I did say I thought this was a beginner's perspective. Sadly I'm not likely ever to get beyond that stage - too unnerved by the whole business.

Toby, Jenny said "it's an abalakov.." not "what's an...".
But cheers Jenny - I was taught this by a Frenchman so maybe he just ate the first letter!

Clare


jenny 14 Jun 2001
In reply to TobyA:

ta Toby, but I was just correcting the spelling in case anyone wanted to look it up (but they won't need to now after your fabulously concise explanation!).
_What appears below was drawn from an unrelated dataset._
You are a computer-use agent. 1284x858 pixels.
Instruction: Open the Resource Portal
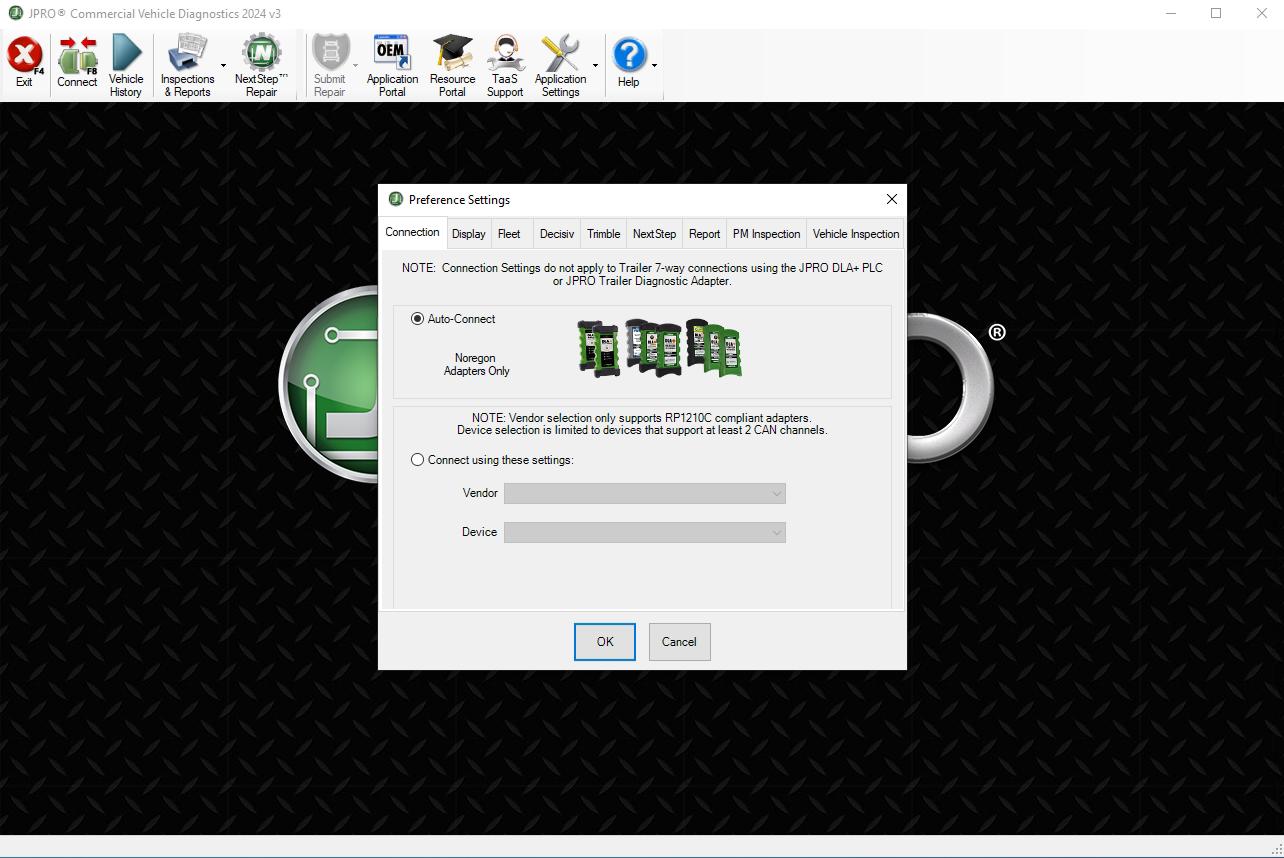(451, 63)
I'm not going on a Conville course; (marginally) beyond that stage. You must be thinking of another member of the army of Jennies who go to the Alps each summer to trip over their crampons and whack holes in glaciers.
Lucy 14 Jun 2001
In reply to Clare:
I'm a newbie to both (1 Scottish winter, and this'll be my second summer of rock) and I can quite safely say that I want it to be winter forever!
You said that you enjoy the contact with the rock that summer climbs give you, but before I started winter climbing I had no idea how many different kinds of snow and ice there are, and the stunning formations they make, and the colour of white snow and blue ice when the sun is out and all the twinkly bits and rosy grinning faces in balaclavas but noone cares how silly it all is and the fact that a route changes it's character from week to week and hour to hour, and you don't really have to be that strong, but you do have to be fit enough to carry all that ironmongery clug and extra clothes and at the end of a cold day on cairngorm that whiskey never ever tasted better.
I miss winter!
Going to the alps for the first time in 8 days, hurrah!!
Daver 14 Jun 2001
In reply to Lucy:
Oh the joys of Scottish winter and Alpine climbing. Hmmmm my mind is now somewhere else
Carlos Flowerday 14 Jun 2001
In reply to Martin P:

My fave is deffo winter climbing. However, 'cos scottish winter's are so unpredictable, it's alot easier to have a successful summers climbing than a season of Scottish winter.
Martin P 14 Jun 2001
In reply to Martin P: This is true but i found that wales of all places this year had the best condontions i have ever seen!